Seven years ago, we made the single biggest investment in clean
energy in our history. Here are the results. In fields from Iowa to
Texas, wind power is now cheaper than dirtier, conventional power. On
rooftops from Arizona to New York, solar is saving Americans tens of
millions of dollars a year on their energy bills, and employs more
Americans than coal — in jobs that pay better than average. We’re taking
steps to give homeowners the freedom to generate and store their own
energy — something environmentalists and Tea Partiers have teamed up to
support. Meanwhile, we’ve cut our imports of foreign oil by nearly sixty
percent, and cut carbon pollution more than any other country on Earth.
Gas under two bucks a gallon ain’t bad, either.
Now we’ve got to accelerate the transition away from dirty energy.

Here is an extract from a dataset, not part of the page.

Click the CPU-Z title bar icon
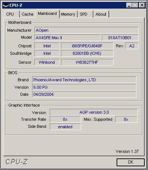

Rather than subsidize the past, we should invest in the
future — especially in communities that rely on fossil fuels. That’s why
I’m going to push to change the way we manage our oil and coal
resources, so that they better reflect the costs they impose on
taxpayers and our planet. That way, we put money back into those
communities and put tens of thousands of Americans to work building a
21st century transportation system.
None of this will happen overnight, and yes, there are plenty of
entrenched interests who want to protect the status quo. But the jobs
we’ll create, the money we’ll save, and the planet we’ll
preserve — that’s the kind of future our kids and grandkids deserve.
Climate change is just one of many issues where our security is
linked to the rest of the world. And that’s why the third big question
we have to answer is how to keep America safe and strong without either
isolating ourselves or trying to nation-build everywhere there’s a
problem.
...American leadership in the 21st century is not a choice between ignoring
the rest of the world — except when we kill terrorists; or occupying
and rebuilding whatever society is unraveling. Leadership means a wise
application of military power, and rallying the world behind causes that
are right. It means seeing our foreign assistance as part of our
national security, not charity. When we lead nearly 200 nations to the
most ambitious agreement in history to fight climate change — that helps
vulnerable countries, but it also protects our children.